I hope that you will help me to clarify the subject. BR P Petrov —Preceding unsigned comment added by 78.90.230.235 (talk) 09:22, 25 December 2008 (UTC)
- Petrov, I don't think anyone ever claimed that Nyquist either stated or proved the sampling theorem. Shannon did, as did some of the other guys mentioned, however. I'm most familiar with Shannon's proof, and with decades of successful engineering applications of the principle. Using the constructive reconstruction technique mentioned, amplitude errors are always zero when the conditions of the theorem are satisfied. If you can rephrase some of your questions in more normal terms, I might attempt answers. Dicklyon (talk) 03:12, 26 December 2008 (UTC)
- He should take it to comp.dsp. They'll set him straight. 71.254.7.35 (talk) 04:02, 26 December 2008 (UTC)
Rephrasing
Hello! Marry Christmas to all! If I understand clearly:
- Nyquist has never formulated or proved “sampling theorem” but there are “Nyqiust theorem/zone/frequency/criteria” etc? (PP: Usually the things are named after the author? Or this is a joke?)
- Shannon has proved “sampling theorem” applicable to real world signal conversion and reconstruction ? (PP: It is strange because I have read the papers of the “guys” (Kotelnikov included) and I have found nothing applicable to the real world! Just writings of theoreticians who do not understand the sampling and conversions processes?)
- Yes the engineering applications have done a lot to mask the failure of the theoreticians to explain and evaluate the signal conversion!
- The amplitude errors are zero?? (PP: This is false!. The errors are not zero and the signal cannot be reconstructed “exactly” or “completely! Try and you will see them!)
- Starting the rephrasing:
- N< 2 is “under sampling”.
- N=2 is “Shannon (?) sampling” or just “sampling”.
- N>2 is “over sampling”.
- SBLS is “the simplest band limited signal” or according to me “analog signal with only two lines into its spectrum which are a DC component and a sine or co-sine wave”.
- comp.dsp will set me straight? (PP: OK).

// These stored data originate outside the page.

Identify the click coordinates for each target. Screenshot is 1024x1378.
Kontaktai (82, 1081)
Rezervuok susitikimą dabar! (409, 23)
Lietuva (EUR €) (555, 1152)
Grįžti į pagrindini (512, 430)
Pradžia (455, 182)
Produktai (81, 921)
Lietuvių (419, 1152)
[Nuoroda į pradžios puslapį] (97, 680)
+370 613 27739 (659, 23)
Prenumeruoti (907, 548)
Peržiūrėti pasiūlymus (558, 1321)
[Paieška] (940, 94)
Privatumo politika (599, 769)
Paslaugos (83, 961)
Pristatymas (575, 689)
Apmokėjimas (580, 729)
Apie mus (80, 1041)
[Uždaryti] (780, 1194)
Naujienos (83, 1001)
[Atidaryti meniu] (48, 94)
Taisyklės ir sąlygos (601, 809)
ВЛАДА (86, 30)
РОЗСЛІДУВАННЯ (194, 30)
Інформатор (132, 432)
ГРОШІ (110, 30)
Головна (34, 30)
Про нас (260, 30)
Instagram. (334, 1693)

I hope the situation now is clearer. P.Petrov —Preceding unsigned comment added by 78.90.230.235 (talk) 06:40, 26 December 2008 (UTC)
- A proof of the sampling theorem is included in one of (I don't remember which) "A Mathematical Theory of Communication" or "Communication in the presence of noise", both by Shannon.

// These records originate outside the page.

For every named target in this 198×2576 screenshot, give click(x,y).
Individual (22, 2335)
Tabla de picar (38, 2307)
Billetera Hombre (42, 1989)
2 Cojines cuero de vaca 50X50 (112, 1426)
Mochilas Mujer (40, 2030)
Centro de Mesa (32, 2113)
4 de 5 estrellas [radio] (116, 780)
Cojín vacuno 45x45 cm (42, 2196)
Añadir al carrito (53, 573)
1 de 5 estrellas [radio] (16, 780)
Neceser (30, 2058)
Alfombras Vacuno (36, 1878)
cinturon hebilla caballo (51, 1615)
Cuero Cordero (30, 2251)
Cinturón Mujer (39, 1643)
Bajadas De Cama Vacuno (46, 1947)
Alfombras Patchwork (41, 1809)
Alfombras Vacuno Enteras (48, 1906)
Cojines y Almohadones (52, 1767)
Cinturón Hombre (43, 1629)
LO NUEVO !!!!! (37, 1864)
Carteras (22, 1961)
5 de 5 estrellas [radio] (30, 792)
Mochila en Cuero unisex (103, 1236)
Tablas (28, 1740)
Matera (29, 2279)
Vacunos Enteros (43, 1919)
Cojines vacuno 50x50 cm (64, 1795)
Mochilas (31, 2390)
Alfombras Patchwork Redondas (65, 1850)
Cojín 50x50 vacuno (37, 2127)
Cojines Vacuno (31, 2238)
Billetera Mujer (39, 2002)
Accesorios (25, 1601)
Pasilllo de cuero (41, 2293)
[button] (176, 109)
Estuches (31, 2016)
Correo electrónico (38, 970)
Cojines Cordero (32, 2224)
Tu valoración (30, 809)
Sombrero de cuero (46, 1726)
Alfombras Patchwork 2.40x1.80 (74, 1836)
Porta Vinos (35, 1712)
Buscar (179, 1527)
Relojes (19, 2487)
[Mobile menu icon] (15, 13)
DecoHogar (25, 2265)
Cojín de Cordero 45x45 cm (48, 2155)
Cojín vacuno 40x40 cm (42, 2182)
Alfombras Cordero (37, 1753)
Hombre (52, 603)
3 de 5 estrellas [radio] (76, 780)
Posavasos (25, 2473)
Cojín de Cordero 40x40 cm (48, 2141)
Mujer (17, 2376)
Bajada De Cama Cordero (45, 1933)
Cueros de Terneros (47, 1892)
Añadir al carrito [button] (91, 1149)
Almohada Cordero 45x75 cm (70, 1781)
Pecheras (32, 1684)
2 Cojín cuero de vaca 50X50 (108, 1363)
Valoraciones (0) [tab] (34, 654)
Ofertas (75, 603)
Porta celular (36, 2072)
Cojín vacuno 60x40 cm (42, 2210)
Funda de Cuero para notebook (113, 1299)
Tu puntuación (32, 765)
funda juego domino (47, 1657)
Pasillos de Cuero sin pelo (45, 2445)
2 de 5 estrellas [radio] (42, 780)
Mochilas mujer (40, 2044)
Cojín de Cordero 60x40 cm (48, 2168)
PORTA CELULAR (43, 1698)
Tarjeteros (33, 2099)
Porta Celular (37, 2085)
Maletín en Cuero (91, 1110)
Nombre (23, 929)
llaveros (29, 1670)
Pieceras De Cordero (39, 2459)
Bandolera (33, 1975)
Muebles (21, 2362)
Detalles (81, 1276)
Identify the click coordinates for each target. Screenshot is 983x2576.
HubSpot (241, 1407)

- The "amplitude errors" are zero, assuming we're using ideal converters (i.e. no quantisation errors, which the sampling theorem doesn't attempt to deal with), and ideal filters. In other words, the signal can be reconstructed perfectly; the mathematical proof is very simple.
- I'm not sure you're going to get very far by introducing your own terminology and concepts ("SBLS", "sampling factor", etc.), because no-one will understand what you're talking about! Oli Filth(talk|contribs) 13:10, 26 December 2008 (UTC)

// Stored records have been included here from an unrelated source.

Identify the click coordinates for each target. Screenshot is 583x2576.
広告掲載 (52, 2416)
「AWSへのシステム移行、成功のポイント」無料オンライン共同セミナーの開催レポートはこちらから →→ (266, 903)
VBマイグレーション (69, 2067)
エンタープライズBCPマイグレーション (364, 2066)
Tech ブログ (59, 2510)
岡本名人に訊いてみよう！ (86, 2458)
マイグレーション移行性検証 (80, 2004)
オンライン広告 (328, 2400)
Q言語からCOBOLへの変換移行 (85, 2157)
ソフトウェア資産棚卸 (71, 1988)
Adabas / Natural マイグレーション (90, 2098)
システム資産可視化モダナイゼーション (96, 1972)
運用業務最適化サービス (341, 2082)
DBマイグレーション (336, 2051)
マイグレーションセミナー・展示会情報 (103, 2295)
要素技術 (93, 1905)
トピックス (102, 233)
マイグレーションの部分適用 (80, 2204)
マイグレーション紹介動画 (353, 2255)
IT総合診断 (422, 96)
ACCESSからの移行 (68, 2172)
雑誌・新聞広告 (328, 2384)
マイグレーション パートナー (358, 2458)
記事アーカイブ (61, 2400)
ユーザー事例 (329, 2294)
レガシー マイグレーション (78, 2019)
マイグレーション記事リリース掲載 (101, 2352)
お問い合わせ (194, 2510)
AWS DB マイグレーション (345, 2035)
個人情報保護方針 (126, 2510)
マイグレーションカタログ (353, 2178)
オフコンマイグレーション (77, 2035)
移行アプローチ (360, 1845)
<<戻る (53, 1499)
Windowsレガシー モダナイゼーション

- ???A Mathematical Theory of Communication" or "Communication in the presence of noise", both by Shannon?? I have read them carefully. Nothing is applicable to the sampling and ADC. Please specify the page and line number. Please specify how this publications are related to the real conversion of an analog signal.
- Perhaps I will not advance with my terminology but at least I will not repeating unrelated to the signal conversion "proven" theory.
- Errors are inevitable. You will never reconstruct "exactly" an analog signal coveted into digital for. Try it and you will see!
- About the amplitude error. Could you please pay attention to the Figure 5 at page 55 at http://www.ieindia.org/pdf/89/89CP109.pdf. You will see clearly the difference between the amplitude of the signal and the maximal sample. OK?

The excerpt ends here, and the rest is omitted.